We have now also, as a result of the First World War, what we had not before, a Cabinet Secretariat; and all Ministers now know what conclusions the Cabinet have come to on any matter. We must remember, however, that the influence which the Cabinet has over the Legislature to-day depends largely on the prestige which in their opinion a Cabinet possesses. That a bad rider produces a restive horse is a commonplace. If the House gives its confidence and trust to the Cabinet, then by that very measure the control which the Cabinet exercise is greater than it otherwise would be. What a remarkably flexible instrument this Cabinet of ours is! It is a small body of some seventeen or eighteen persons, but it can and does summon before it those Ministers who have problems which have to be considered—and that happens frequently. I remember the time not so long ago, when the Executive of the Labour Party were taking a line about the visit of Mr. Attlee to Berlin, Mr. Churchill referred to the Executive "in its dim conclave" ordering the Cabinet about. He was horrified at the idea of a second King in Brentford who might in some way control the existing "King"—the Cabinet. I think Mr. Churchill's views were ill-conceived. Had there been any substance in his suggestion—I do not think there was—it would certainly have been a serious matter.
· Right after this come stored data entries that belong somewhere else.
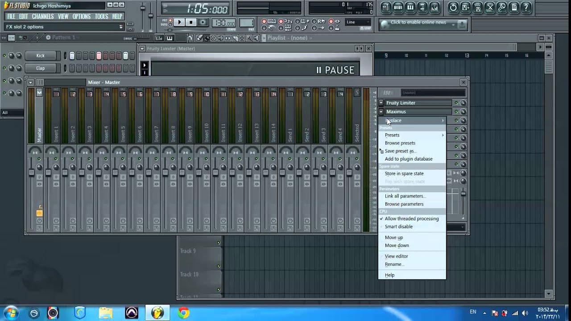Toggle Allow threaded processing
The image size is (571, 321).
pyautogui.click(x=412, y=218)
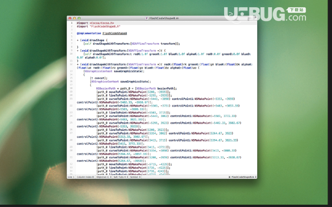Click the full screen icon in window corner
This screenshot has height=207, width=332.
255,18

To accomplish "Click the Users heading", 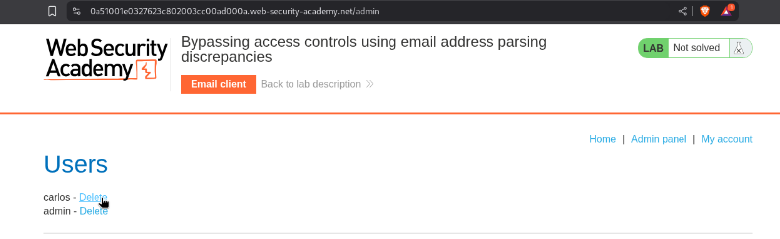I will point(76,164).
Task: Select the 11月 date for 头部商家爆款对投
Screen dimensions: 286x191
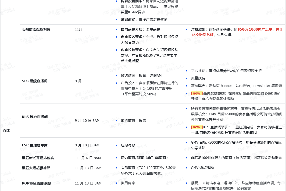Action: [79, 30]
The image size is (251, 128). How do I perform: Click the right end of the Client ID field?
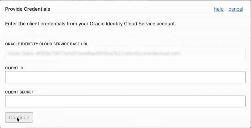(238, 77)
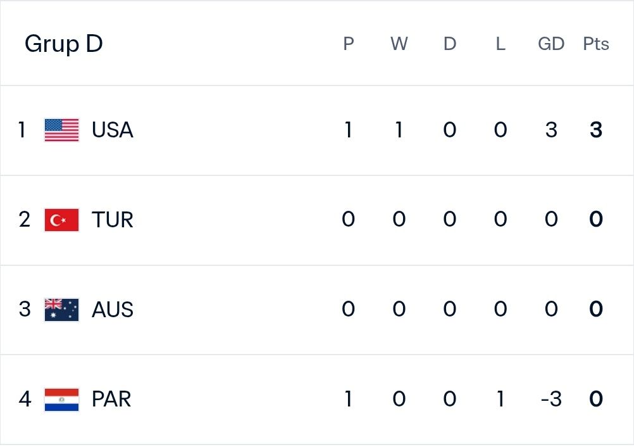Click USA's points value of 3
The image size is (634, 447).
(596, 130)
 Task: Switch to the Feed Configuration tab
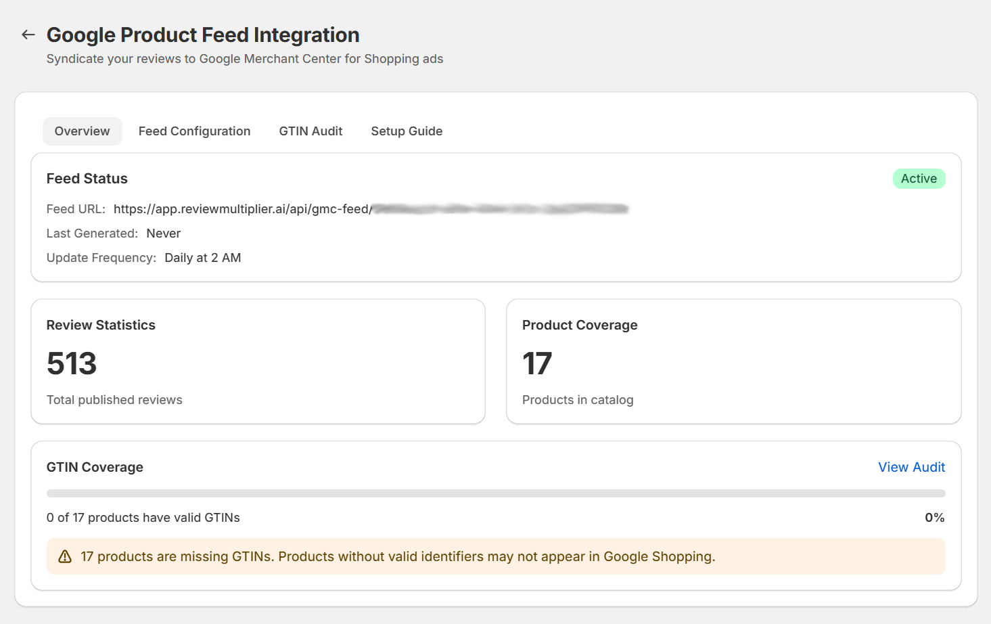point(194,131)
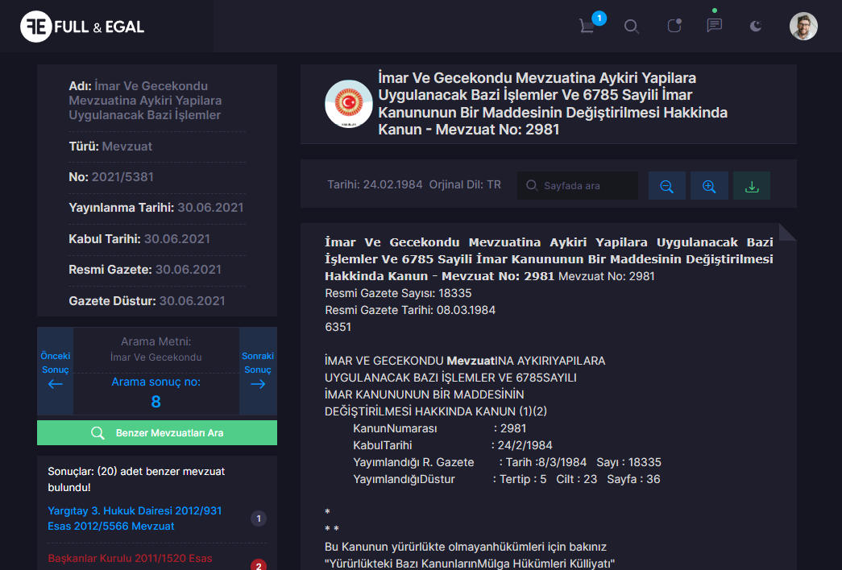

The complexity of modem life demands inevitably that more and more must the Government of the day interfere with the individual. The year 1840, I suppose, was the heyday of individualism. In that year, De Tocqueville wrote: The State everywhere interferes more than it did. It regulates more undertakings, and undertakings of a lesser kind, and it gains a firmer footing every day about around and above all private persons to assist, to advise and to coerce them. In every country this has gone on, and in the complexity of life as it exists to-day it is inevitable that it should go on. The Cabinet is not cut off from contact with current opinion. Indeed, it is of the essence of the whole conception that the Cabinet should listen to what the House of Commons and the Members of the House of Commons are thinking and saying, and should listen to what the electorate are thinking and saying. It listens and it learns. In very truth, I may apply to such a body Carlyle's witty saying: I am the leader, therefore I must follow. Consider what control Parliament has in making its opinion felt. It has the admirable system of Parliamentary Questions. I am told that there are something like 15,000 to 16.000 Questions every year. There is the Adjournment debate, and there is the possibility of Motions on the Adjournment. It is quite unreal to suppose that the Cabinet shut themselves off from the current or prevalent opinions of the day. I suppose it is common knowledge that one of the most frequent visitors to the Cabinet in this and in all other Governments has been the Chief Whip, in order of course that the Cabinet and the House of Commons may be closely enmeshed. Sir David Maxwell Fyfe wrote an interesting and thoughtful article in the New English Review in March of last year, and on this topic of the extent of control which the House of Commons exercises he points out that although at that date the Government had lost only one by-election, twenty-three Ministers had come and gone. Historically, it is a fact that since 1895 no Government with a majority have been overthrown, and in 1895 the Government were suffering from internal dissensions to such an extent that they made their more or less accidental defeat in the House of Commons an excuse for going out.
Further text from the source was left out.